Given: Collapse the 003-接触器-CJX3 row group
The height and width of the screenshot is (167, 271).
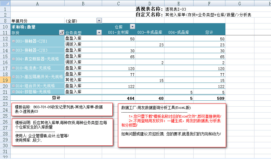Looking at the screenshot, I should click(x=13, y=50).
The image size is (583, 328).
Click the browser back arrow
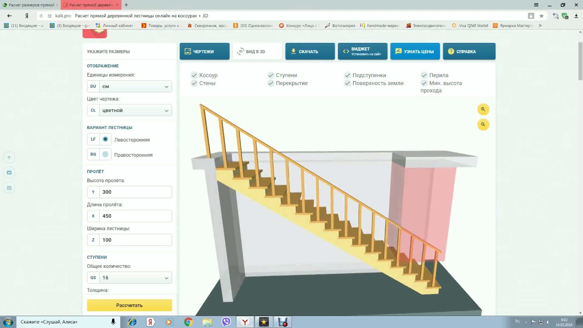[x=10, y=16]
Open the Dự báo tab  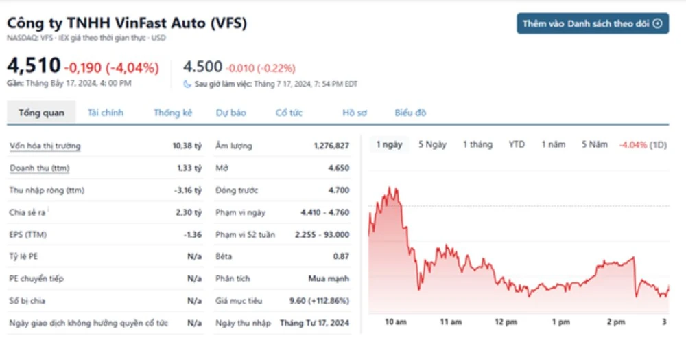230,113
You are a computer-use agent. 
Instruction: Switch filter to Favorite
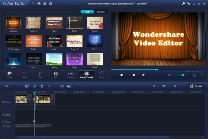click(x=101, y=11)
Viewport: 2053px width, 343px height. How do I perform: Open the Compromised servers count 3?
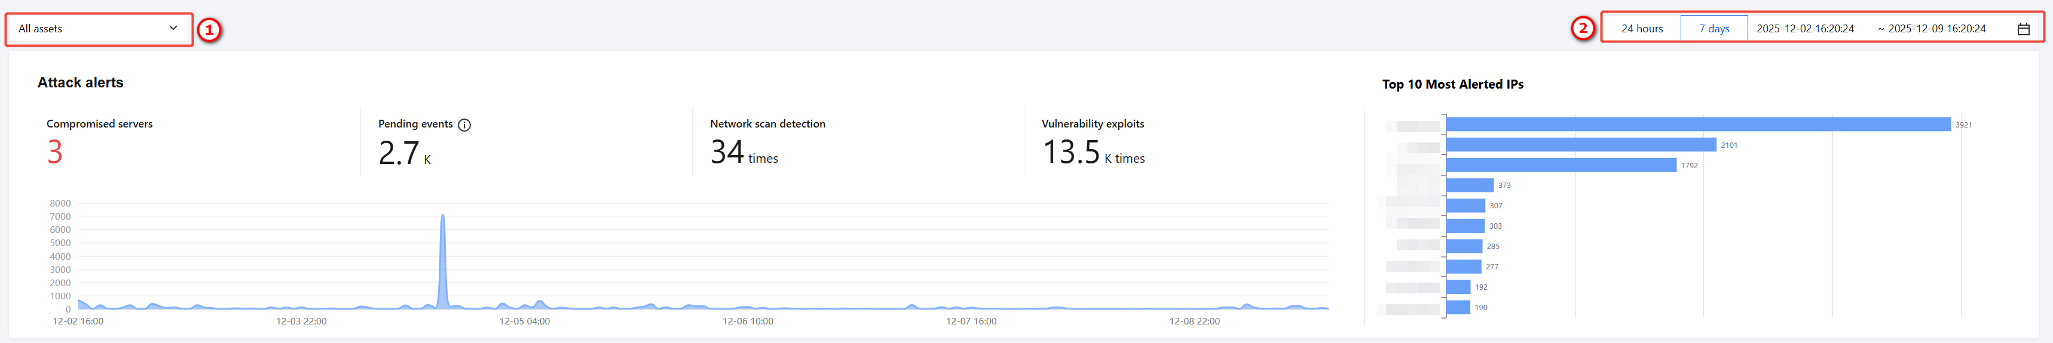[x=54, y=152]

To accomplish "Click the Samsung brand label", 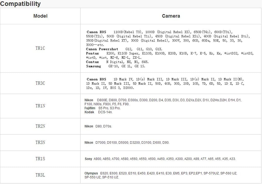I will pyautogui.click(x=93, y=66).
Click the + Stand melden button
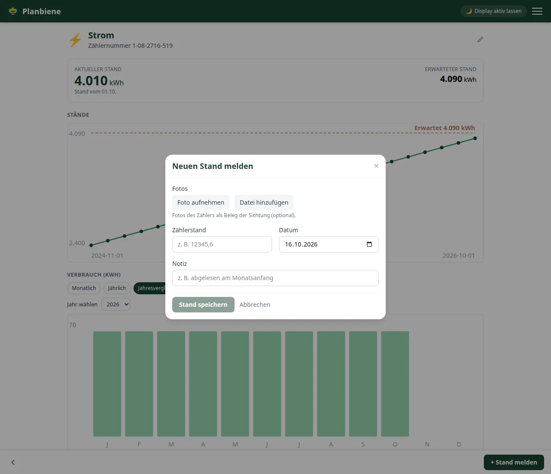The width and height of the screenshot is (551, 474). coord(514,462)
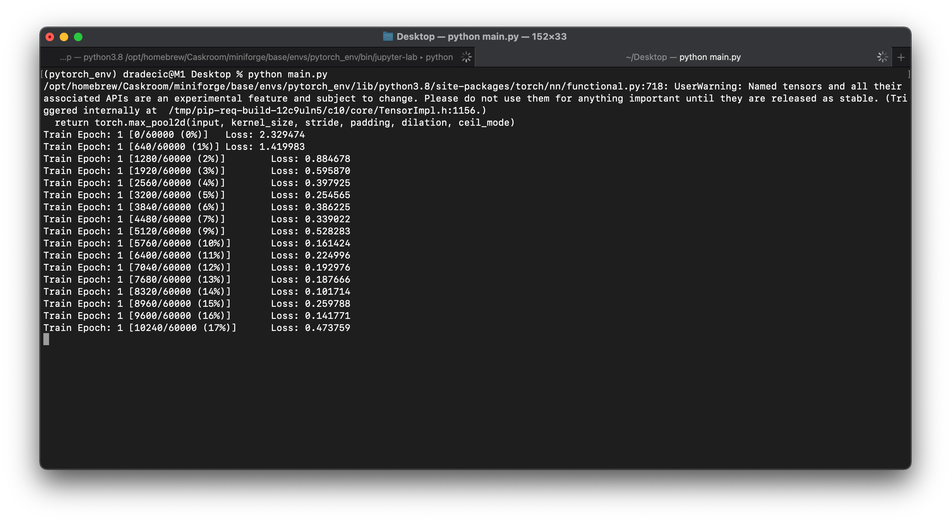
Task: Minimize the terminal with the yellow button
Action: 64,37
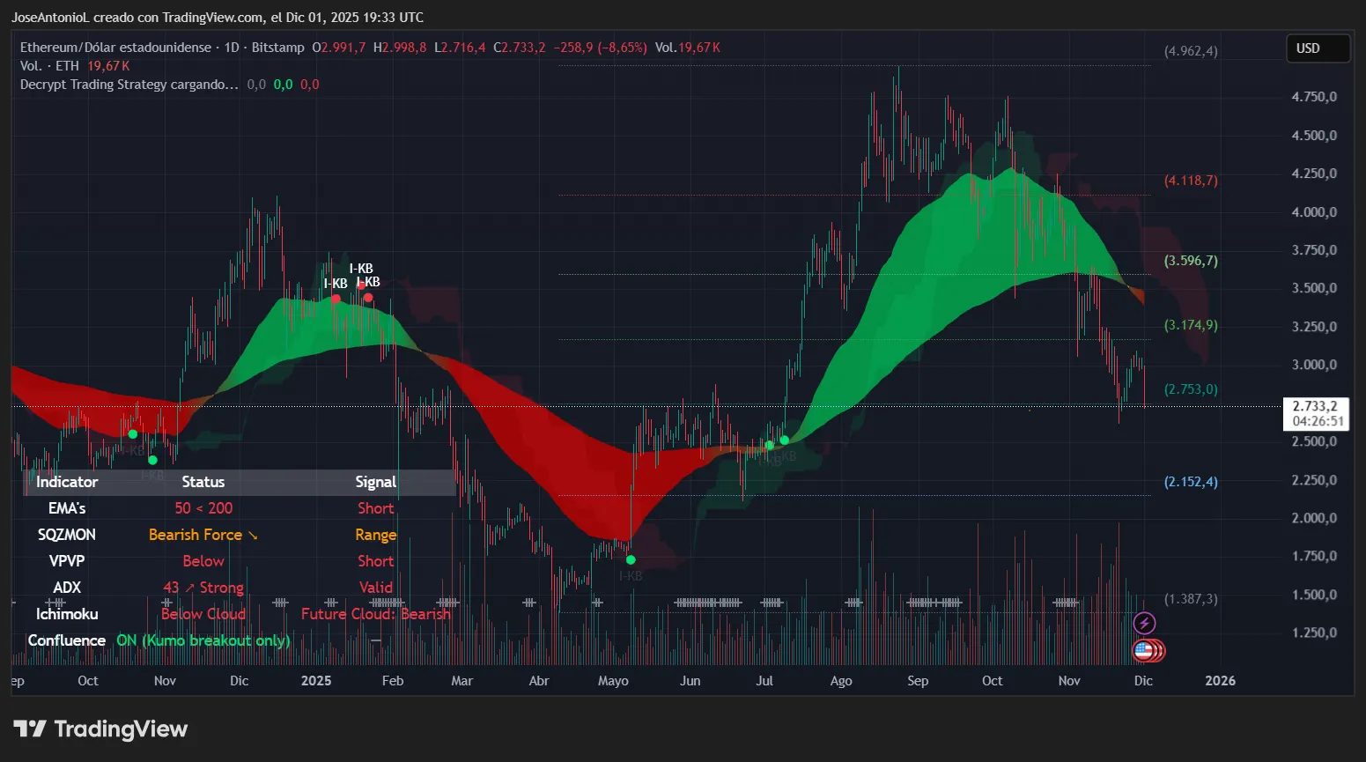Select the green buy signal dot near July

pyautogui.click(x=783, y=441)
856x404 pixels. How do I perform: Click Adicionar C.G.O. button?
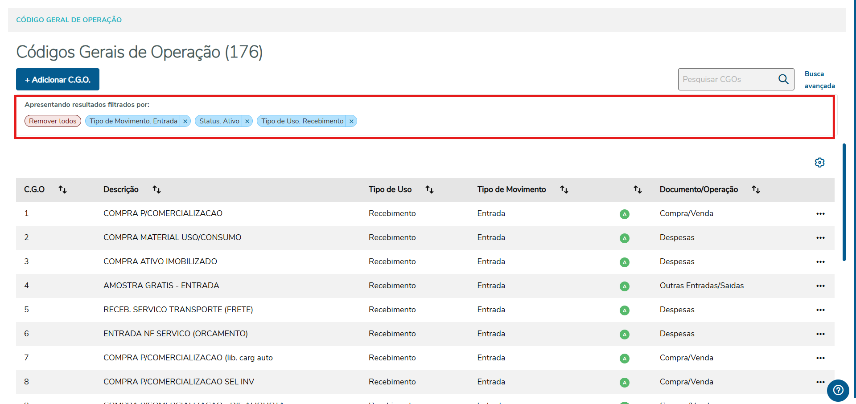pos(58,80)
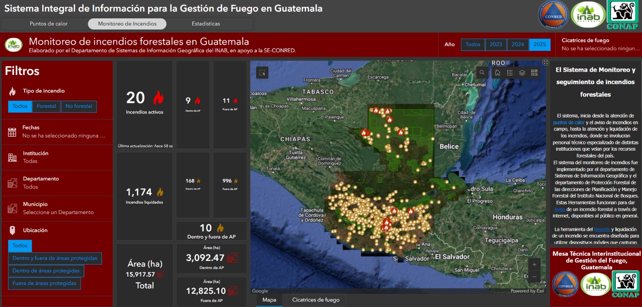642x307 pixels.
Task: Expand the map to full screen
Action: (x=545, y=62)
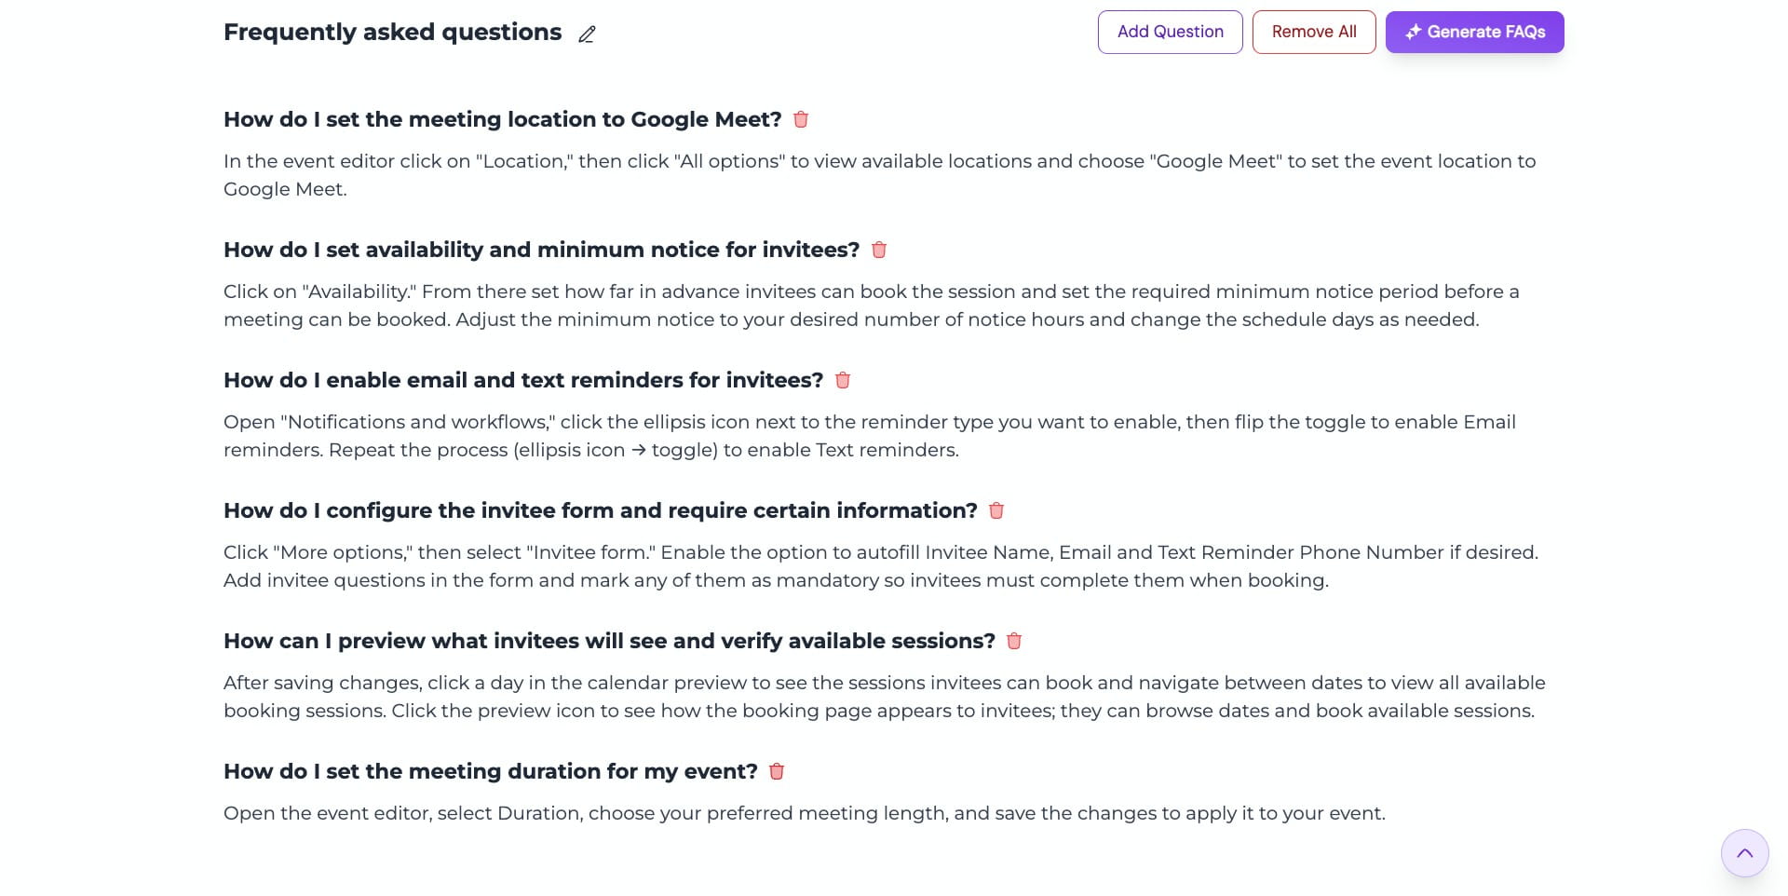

::::::::::

Write out again only the lines from the line that contains "Click the + Stand melden button" through the last line of the records, both ends included, without any of the pictures.

▶ _SOLUTION TO THIS EXERCISE_
Click the + Stand melden button
The width and height of the screenshot is (551, 474). coord(514,462)
Task: Minimize the terminal with the yellow button
Action: 64,37
Select the green buy signal dot near July

pyautogui.click(x=783, y=441)
856x404 pixels. How do I perform: Click Adicionar C.G.O. button?
pos(58,80)
642x307 pixels.
Task: Expand the map to full screen
Action: (x=545, y=62)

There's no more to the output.